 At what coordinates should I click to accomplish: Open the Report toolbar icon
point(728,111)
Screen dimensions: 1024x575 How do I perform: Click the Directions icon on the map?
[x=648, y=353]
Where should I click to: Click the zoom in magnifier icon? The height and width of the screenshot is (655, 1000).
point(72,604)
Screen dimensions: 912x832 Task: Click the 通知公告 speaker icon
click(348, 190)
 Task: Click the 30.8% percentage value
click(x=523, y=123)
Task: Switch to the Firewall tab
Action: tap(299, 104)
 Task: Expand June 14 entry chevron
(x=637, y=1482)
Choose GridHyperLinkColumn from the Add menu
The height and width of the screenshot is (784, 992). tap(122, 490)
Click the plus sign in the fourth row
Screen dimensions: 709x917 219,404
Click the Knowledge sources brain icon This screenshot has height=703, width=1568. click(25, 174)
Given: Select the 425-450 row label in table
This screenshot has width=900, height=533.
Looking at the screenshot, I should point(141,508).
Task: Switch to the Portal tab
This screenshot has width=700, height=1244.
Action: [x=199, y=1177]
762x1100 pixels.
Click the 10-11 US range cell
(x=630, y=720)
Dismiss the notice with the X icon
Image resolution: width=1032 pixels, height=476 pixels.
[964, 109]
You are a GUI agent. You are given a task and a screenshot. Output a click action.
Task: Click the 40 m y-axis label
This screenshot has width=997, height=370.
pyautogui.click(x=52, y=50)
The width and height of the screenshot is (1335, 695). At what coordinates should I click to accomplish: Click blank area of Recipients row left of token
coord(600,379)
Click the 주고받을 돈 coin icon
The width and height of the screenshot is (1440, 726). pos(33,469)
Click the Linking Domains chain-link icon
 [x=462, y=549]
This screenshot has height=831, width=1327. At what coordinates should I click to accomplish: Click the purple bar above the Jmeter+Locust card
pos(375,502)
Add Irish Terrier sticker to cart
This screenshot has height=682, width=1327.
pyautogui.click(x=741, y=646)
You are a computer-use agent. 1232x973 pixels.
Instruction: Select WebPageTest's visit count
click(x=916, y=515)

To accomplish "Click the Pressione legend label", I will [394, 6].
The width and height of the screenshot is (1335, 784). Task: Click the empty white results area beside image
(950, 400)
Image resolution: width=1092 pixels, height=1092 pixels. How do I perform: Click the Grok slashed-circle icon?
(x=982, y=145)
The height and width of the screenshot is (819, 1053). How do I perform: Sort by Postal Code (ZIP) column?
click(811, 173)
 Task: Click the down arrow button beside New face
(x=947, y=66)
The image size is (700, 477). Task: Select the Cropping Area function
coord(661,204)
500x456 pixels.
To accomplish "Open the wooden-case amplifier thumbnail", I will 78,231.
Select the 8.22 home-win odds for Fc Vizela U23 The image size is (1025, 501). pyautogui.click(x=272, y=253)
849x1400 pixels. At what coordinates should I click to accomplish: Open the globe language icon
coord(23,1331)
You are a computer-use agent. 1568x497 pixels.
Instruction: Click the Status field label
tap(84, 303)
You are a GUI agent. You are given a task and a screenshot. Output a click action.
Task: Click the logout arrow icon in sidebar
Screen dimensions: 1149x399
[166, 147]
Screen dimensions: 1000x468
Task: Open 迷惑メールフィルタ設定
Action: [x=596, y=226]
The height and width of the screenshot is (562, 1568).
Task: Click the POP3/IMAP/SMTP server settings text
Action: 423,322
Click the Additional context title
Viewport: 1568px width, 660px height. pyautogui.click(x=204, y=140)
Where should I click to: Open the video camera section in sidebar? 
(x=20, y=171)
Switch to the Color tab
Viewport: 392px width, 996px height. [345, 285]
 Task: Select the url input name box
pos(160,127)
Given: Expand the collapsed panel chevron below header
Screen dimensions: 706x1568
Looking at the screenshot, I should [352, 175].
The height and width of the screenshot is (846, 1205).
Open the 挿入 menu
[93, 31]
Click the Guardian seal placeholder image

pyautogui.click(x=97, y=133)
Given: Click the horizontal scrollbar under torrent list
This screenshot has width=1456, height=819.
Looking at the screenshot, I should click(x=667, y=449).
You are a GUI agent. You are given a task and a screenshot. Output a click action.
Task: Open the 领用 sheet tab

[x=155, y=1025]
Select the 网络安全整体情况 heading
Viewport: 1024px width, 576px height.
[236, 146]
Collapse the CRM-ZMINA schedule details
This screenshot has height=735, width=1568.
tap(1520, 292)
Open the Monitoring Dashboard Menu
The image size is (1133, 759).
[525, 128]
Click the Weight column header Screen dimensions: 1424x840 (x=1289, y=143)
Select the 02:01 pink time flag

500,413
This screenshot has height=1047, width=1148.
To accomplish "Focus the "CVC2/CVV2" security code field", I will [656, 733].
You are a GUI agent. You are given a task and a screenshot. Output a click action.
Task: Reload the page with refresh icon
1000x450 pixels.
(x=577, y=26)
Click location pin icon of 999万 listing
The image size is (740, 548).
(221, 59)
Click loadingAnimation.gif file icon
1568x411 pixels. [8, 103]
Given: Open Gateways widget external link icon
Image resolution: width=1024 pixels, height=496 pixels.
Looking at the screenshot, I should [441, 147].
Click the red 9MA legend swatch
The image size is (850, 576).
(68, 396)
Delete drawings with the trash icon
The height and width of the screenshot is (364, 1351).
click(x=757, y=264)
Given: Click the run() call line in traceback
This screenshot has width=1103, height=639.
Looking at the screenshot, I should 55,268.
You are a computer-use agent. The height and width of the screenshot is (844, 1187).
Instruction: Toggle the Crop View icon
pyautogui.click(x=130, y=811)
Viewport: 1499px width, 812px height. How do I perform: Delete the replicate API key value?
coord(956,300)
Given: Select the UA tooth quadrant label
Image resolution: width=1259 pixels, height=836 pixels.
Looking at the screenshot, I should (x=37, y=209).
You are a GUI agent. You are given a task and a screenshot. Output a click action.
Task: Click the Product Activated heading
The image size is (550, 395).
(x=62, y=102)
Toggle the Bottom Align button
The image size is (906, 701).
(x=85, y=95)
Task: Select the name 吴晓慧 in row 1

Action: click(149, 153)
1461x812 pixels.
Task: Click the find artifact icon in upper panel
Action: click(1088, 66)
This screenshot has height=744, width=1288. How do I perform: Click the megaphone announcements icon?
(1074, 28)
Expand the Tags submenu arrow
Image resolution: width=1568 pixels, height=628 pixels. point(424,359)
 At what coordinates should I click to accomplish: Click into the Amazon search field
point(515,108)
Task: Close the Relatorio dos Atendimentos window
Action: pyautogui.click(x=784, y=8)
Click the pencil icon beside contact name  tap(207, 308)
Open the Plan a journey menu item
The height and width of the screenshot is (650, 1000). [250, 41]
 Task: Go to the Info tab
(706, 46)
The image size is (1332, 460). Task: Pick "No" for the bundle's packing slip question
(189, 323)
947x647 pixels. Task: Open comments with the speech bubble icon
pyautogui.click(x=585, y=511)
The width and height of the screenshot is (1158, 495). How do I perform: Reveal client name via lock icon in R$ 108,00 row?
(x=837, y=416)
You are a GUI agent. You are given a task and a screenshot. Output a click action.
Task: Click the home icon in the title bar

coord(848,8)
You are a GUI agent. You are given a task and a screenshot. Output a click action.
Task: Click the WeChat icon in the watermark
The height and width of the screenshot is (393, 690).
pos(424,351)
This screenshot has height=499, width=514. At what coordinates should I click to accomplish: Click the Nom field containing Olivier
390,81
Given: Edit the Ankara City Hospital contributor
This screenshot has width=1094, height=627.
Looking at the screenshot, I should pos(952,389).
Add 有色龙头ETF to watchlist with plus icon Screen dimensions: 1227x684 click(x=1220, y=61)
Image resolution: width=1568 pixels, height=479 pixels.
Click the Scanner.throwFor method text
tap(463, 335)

> _DIRECTIONS_: Your answer must be the records themselves, output again exactly.

> _WRITTEN ANSWER_:
 At what coordinates should I click to accomplish: Open the Report toolbar icon
point(728,111)
Screen dimensions: 1024x575 How do I perform: Click the Directions icon on the map?
[x=648, y=353]
Where should I click to: Click the zoom in magnifier icon? The height and width of the screenshot is (655, 1000).
point(72,604)
Screen dimensions: 912x832 Task: Click the 通知公告 speaker icon
click(348, 190)
 Task: Click the 30.8% percentage value
click(x=523, y=123)
Task: Switch to the Firewall tab
Action: tap(299, 104)
 Task: Expand June 14 entry chevron
(x=637, y=1482)
Choose GridHyperLinkColumn from the Add menu
The height and width of the screenshot is (784, 992). tap(122, 490)
Click the plus sign in the fourth row
Screen dimensions: 709x917 219,404
Click the Knowledge sources brain icon This screenshot has height=703, width=1568. click(25, 174)
Given: Select the 425-450 row label in table
This screenshot has width=900, height=533.
Looking at the screenshot, I should point(141,508).
Task: Switch to the Portal tab
This screenshot has width=700, height=1244.
Action: [x=199, y=1177]
762x1100 pixels.
Click the 10-11 US range cell
(x=630, y=720)
Dismiss the notice with the X icon
Image resolution: width=1032 pixels, height=476 pixels.
[964, 109]
You are a GUI agent. You are given a task and a screenshot. Output a click action.
Task: Click the 40 m y-axis label
This screenshot has width=997, height=370.
pyautogui.click(x=52, y=50)
The width and height of the screenshot is (1335, 695). At what coordinates should I click to accomplish: Click blank area of Recipients row left of token
coord(600,379)
Click the 주고받을 돈 coin icon
The width and height of the screenshot is (1440, 726). pos(33,469)
Click the Linking Domains chain-link icon
 [x=462, y=549]
This screenshot has height=831, width=1327. At what coordinates should I click to accomplish: Click the purple bar above the Jmeter+Locust card
pos(375,502)
Add Irish Terrier sticker to cart
This screenshot has height=682, width=1327.
pyautogui.click(x=741, y=646)
You are a computer-use agent. 1232x973 pixels.
Instruction: Select WebPageTest's visit count
click(x=916, y=515)

To accomplish "Click the Pressione legend label", I will [394, 6].
The width and height of the screenshot is (1335, 784). Task: Click the empty white results area beside image
(950, 400)
Image resolution: width=1092 pixels, height=1092 pixels. How do I perform: Click the Grok slashed-circle icon?
(x=982, y=145)
The height and width of the screenshot is (819, 1053). How do I perform: Sort by Postal Code (ZIP) column?
click(811, 173)
 Task: Click the down arrow button beside New face
(x=947, y=66)
The image size is (700, 477). Task: Select the Cropping Area function
coord(661,204)
500x456 pixels.
To accomplish "Open the wooden-case amplifier thumbnail", I will 78,231.
Select the 8.22 home-win odds for Fc Vizela U23 The image size is (1025, 501). pyautogui.click(x=272, y=253)
849x1400 pixels. At what coordinates should I click to accomplish: Open the globe language icon
coord(23,1331)
You are a computer-use agent. 1568x497 pixels.
Instruction: Click the Status field label
tap(84, 303)
You are a GUI agent. You are given a task and a screenshot. Output a click action.
Task: Click the logout arrow icon in sidebar
Screen dimensions: 1149x399
[166, 147]
Screen dimensions: 1000x468
Task: Open 迷惑メールフィルタ設定
Action: [x=596, y=226]
The height and width of the screenshot is (562, 1568).
Task: Click the POP3/IMAP/SMTP server settings text
Action: 423,322
Click the Additional context title
Viewport: 1568px width, 660px height. pyautogui.click(x=204, y=140)
Where should I click to: Open the video camera section in sidebar? 
(x=20, y=171)
Switch to the Color tab
Viewport: 392px width, 996px height. [345, 285]
 Task: Select the url input name box
pos(160,127)
Given: Expand the collapsed panel chevron below header
Screen dimensions: 706x1568
Looking at the screenshot, I should [352, 175].
The height and width of the screenshot is (846, 1205).
Open the 挿入 menu
[93, 31]
Click the Guardian seal placeholder image

pyautogui.click(x=97, y=133)
Given: Click the horizontal scrollbar under torrent list
This screenshot has width=1456, height=819.
Looking at the screenshot, I should click(x=667, y=449).
You are a GUI agent. You are given a task and a screenshot. Output a click action.
Task: Open the 领用 sheet tab

[x=155, y=1025]
Select the 网络安全整体情况 heading
Viewport: 1024px width, 576px height.
[236, 146]
Collapse the CRM-ZMINA schedule details
This screenshot has height=735, width=1568.
tap(1520, 292)
Open the Monitoring Dashboard Menu
The image size is (1133, 759).
[525, 128]
Click the Weight column header Screen dimensions: 1424x840 (x=1289, y=143)
Select the 02:01 pink time flag

500,413
This screenshot has height=1047, width=1148.
To accomplish "Focus the "CVC2/CVV2" security code field", I will [656, 733].
You are a GUI agent. You are given a task and a screenshot. Output a click action.
Task: Reload the page with refresh icon
1000x450 pixels.
(x=577, y=26)
Click location pin icon of 999万 listing
The image size is (740, 548).
(221, 59)
Click loadingAnimation.gif file icon
1568x411 pixels. [8, 103]
Given: Open Gateways widget external link icon
Image resolution: width=1024 pixels, height=496 pixels.
Looking at the screenshot, I should [441, 147].
Click the red 9MA legend swatch
The image size is (850, 576).
(68, 396)
Delete drawings with the trash icon
The height and width of the screenshot is (364, 1351).
click(x=757, y=264)
Given: Click the run() call line in traceback
This screenshot has width=1103, height=639.
Looking at the screenshot, I should 55,268.
You are a computer-use agent. The height and width of the screenshot is (844, 1187).
Instruction: Toggle the Crop View icon
pyautogui.click(x=130, y=811)
Viewport: 1499px width, 812px height. How do I perform: Delete the replicate API key value?
coord(956,300)
Given: Select the UA tooth quadrant label
Image resolution: width=1259 pixels, height=836 pixels.
Looking at the screenshot, I should (x=37, y=209).
You are a GUI agent. You are given a task and a screenshot. Output a click action.
Task: Click the Product Activated heading
The image size is (550, 395).
(x=62, y=102)
Toggle the Bottom Align button
The image size is (906, 701).
(x=85, y=95)
Task: Select the name 吴晓慧 in row 1

Action: click(149, 153)
1461x812 pixels.
Task: Click the find artifact icon in upper panel
Action: click(1088, 66)
This screenshot has height=744, width=1288. How do I perform: Click the megaphone announcements icon?
(1074, 28)
Expand the Tags submenu arrow
Image resolution: width=1568 pixels, height=628 pixels. point(424,359)
 At what coordinates should I click to accomplish: Click into the Amazon search field
point(515,108)
Task: Close the Relatorio dos Atendimentos window
Action: pyautogui.click(x=784, y=8)
Click the pencil icon beside contact name  tap(207, 308)
Open the Plan a journey menu item
The height and width of the screenshot is (650, 1000). [250, 41]
 Task: Go to the Info tab
(706, 46)
The image size is (1332, 460). Task: Pick "No" for the bundle's packing slip question
(189, 323)
947x647 pixels. Task: Open comments with the speech bubble icon
pyautogui.click(x=585, y=511)
The width and height of the screenshot is (1158, 495). How do I perform: Reveal client name via lock icon in R$ 108,00 row?
(x=837, y=416)
You are a GUI agent. You are given a task and a screenshot. Output a click action.
Task: Click the home icon in the title bar

coord(848,8)
You are a GUI agent. You are given a task and a screenshot. Output a click action.
Task: Click the WeChat icon in the watermark
The height and width of the screenshot is (393, 690).
pos(424,351)
This screenshot has height=499, width=514. At what coordinates should I click to accomplish: Click the Nom field containing Olivier
390,81
Given: Edit the Ankara City Hospital contributor
This screenshot has width=1094, height=627.
Looking at the screenshot, I should pos(952,389).
Add 有色龙头ETF to watchlist with plus icon Screen dimensions: 1227x684 click(x=1220, y=61)
Image resolution: width=1568 pixels, height=479 pixels.
Click the Scanner.throwFor method text
tap(463, 335)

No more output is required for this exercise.